In Metropolen wie Berlin, München, Hannover, Leipzig, Dresden oder Hamburg gehört Fahrgastfernsehen in U-Bahnen oder Straßenbahnen schon seit langem zum gewohnten Bild. Einer der Pioniere des Fahrgastfernsehens in Deutschland ist der Sender Berliner Fenster, der bereits seit 20 Jahren den öffentlichen Personennahverkehr (ÖPNV) mit Inhalten versorgt. Andere Städte zogen nach, doch noch ist Fahrgast-TV ein relativ junges Medium.

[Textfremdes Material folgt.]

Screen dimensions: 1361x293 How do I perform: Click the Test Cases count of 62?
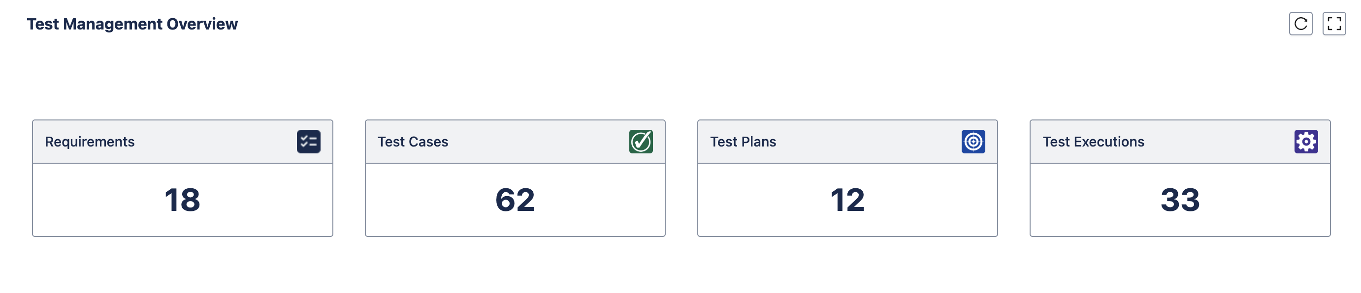[x=515, y=200]
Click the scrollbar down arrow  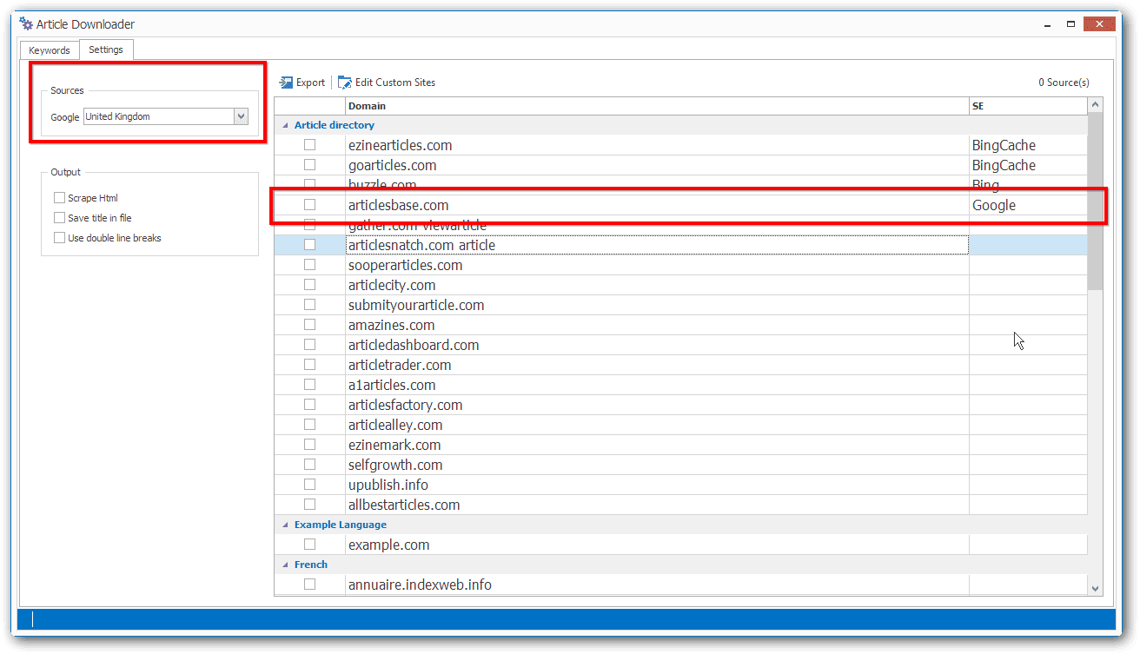click(1095, 588)
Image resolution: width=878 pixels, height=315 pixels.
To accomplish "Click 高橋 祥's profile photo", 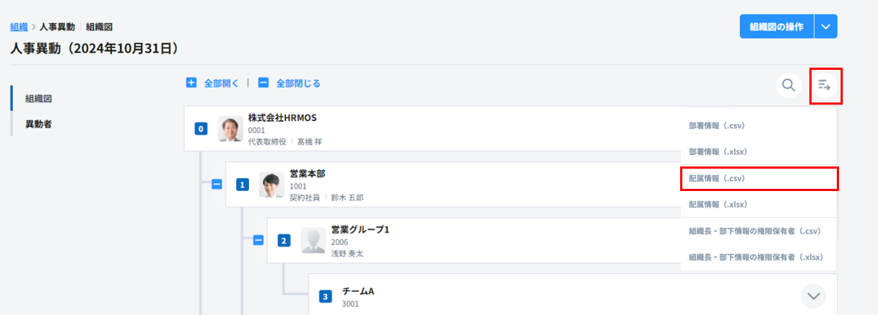I will pos(230,129).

Mit einer Mischung aus News, Infos und Unterhaltung soll das Fahrgastfernsehen die Fahrgäste während der Wartezeit an den Bahnsteigen oder während der Fahrt ansprechen. Als Werbeformate sind neben Commercials in redaktionellen Umfeldern auch Sponsorings von Content-Formaten wie z.B. das "Foto des Tages" möglich. So kann etwa ein Laufschuh im Umfeld "Sport" oder ein Badeanzug im Umfeld "Wetter" beworben werden. Die Vermarkter werben mit dem Potenzial eines urbanen Millionenpublikums. Insgesamt nutzten 2019 rund 10,4 Milliarden Fahrgäste den Öffentlichen Personennahverkehr (ÖPNV) in Deutschland. In der Corona-Krise ist die Nutzung des ÖPNV jedoch eingebrochen, vor allem aus Furcht vor Ansteckung meiden viele Deutsche lieber Bus und Bahn, zudem arbeiten Millionen Menschen im Homeoffice. Dennoch waren und sind in den letzten Monaten weiterhin Millionen mit dem ÖPNV unterwegs, vor allem als Pendler zur Arbeit.

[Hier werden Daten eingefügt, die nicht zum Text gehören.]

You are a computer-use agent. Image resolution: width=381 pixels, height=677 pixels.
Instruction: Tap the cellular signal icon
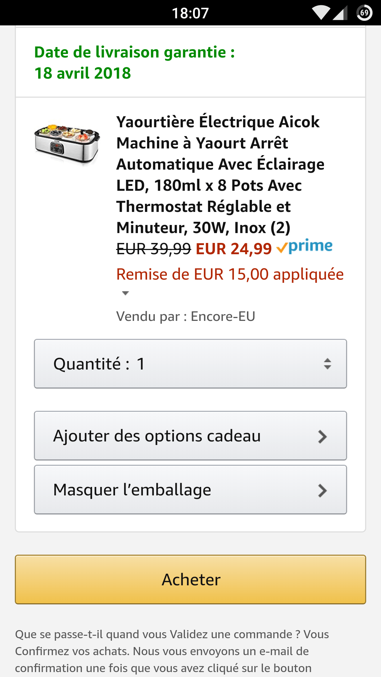[x=340, y=13]
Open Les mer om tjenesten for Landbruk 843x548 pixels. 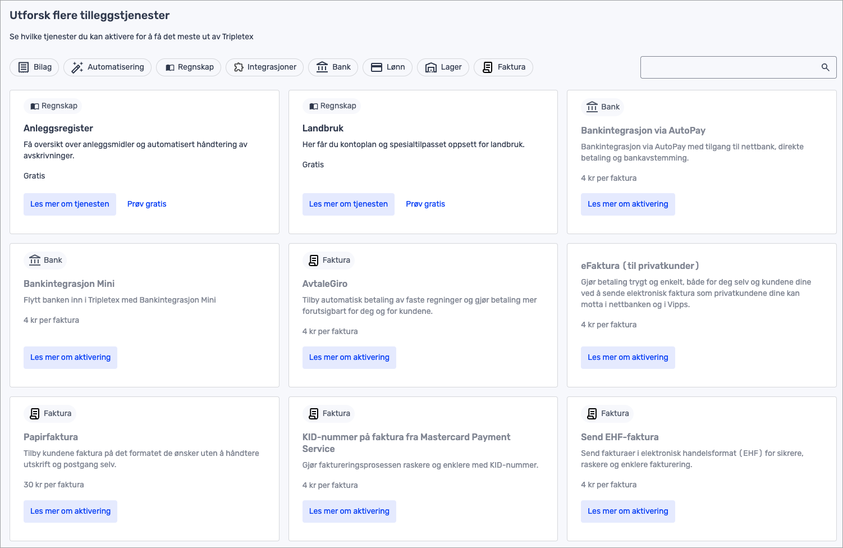click(348, 204)
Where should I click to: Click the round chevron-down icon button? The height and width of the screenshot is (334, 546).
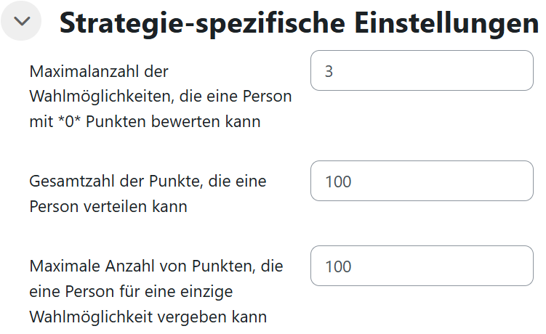[x=23, y=22]
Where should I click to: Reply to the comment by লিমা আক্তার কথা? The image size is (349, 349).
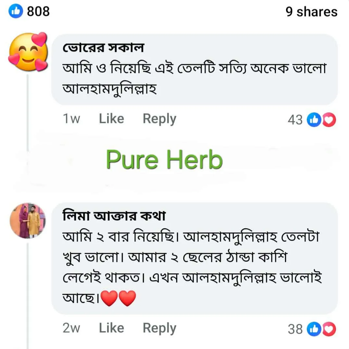click(159, 328)
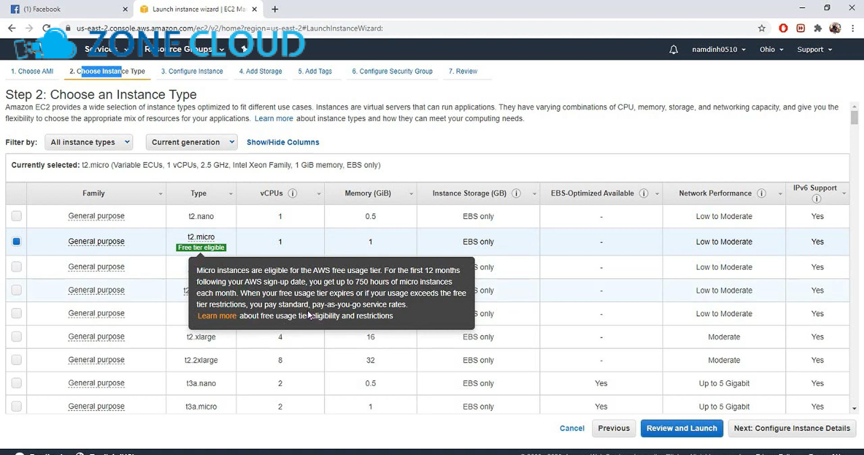Viewport: 864px width, 455px height.
Task: Select the t3a.nano instance checkbox
Action: tap(17, 383)
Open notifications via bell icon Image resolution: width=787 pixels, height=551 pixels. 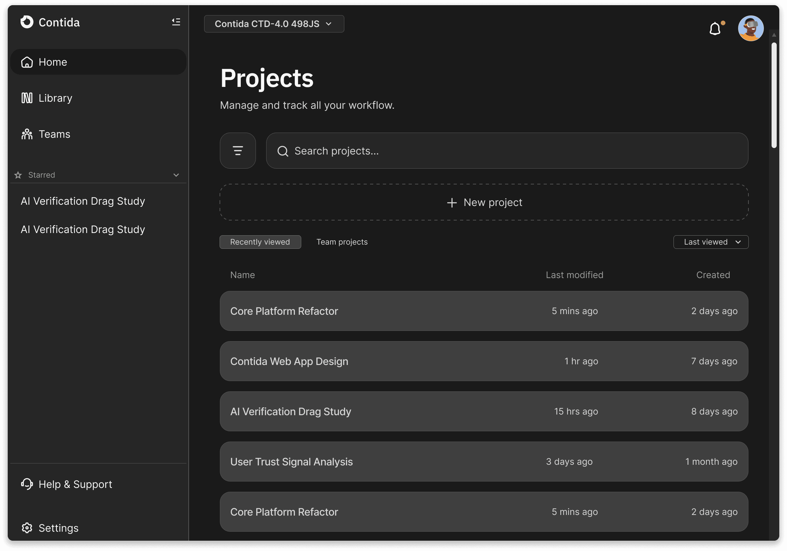pos(715,28)
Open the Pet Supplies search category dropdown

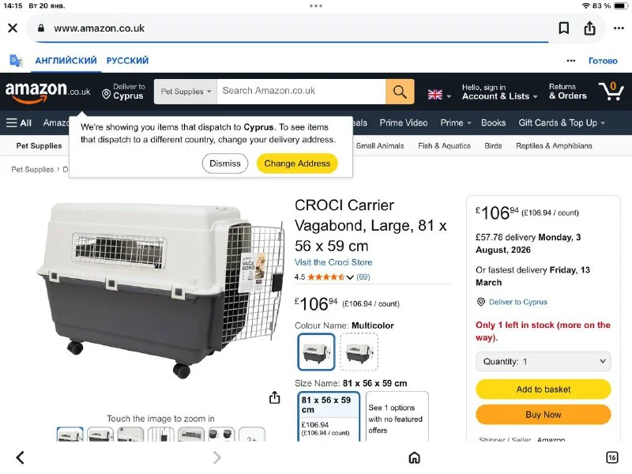[x=186, y=92]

Touchpoint in Customer Journey mobiler Zielgruppen

Für Mediaexperte Holger Walsch, Geschäftsleiter von Planus Media   , kann Fahrgastfernsehen durchaus so manchen Mediamix bereichern: "Insbesondere wenn mobile Zielgruppen, die primär den ÖPNV nutzen, erreicht werden sollen, kommt Fahrgastfernsehen in das 'Relevant Set'. In Kombination mit digitalen Bildflächen am Bahnhof und in der Fußgängerzone lässt sich somit die Customer Journey mobiler Zielgruppen perfekt abdecken und mehr Opportunity to see (OTS) einsammeln, welche am Ende entscheidend für die Werbewirkung einer Kampagne sind." Christian Kaeßmann, Gründer der Mediaagentur Plan   , erwartet, dass sich Fahrgast-TV auch in anderen Regionen durchsetzt und ergänzt: "Durch die breite Zielgruppenausrichtung ist das Medium für viele Güter des täglichen Bedarfs geeignet. Bedingt durch die meist kleine Werbefläche sollten die beworbenen Inhalte jedoch leicht und schnell verständlich sein. Zu komplexe Botschaften kann das Medium kaum transportieren. Speziell für Botschaften mit unmittelbarem Lokalbezug und für alle Produkte, die eine hohe Relevanz im Fahrgastalltag haben, ist Fahrgastfernsehen eine Option."

Walsch und Kaeßmann sind zwei von sechs Experten, die sich in einem White Paper   zu Trends, Entwicklungen und Perspektiven im Bereich DDOH und speziell Fahrgastfernsehen äußern. Der Report liefert Informationen zu Anbietern, technischen Grundlagen, Mediadaten sowie Programm- und Vermarktungsstrukturen - und auch zu den Forderungen von Werbekunden zur Verbesserung der Datenqualität und Buchbarkeit. Herausgeber ist mc R&D   , der größte Anbieter von Fahrgastfernsehen in Deutschland, mit den eigenen Sendern Berliner und Münchner Fenster sowie den Städten Leipzig, Dresden und Hannover im Vermarktungsnetzwerk. Laut einer Zählung des Digital Media Instituts (DMI)   erzielt es in der Woche über 33 Millionen Werbeträger-Bruttokontakte.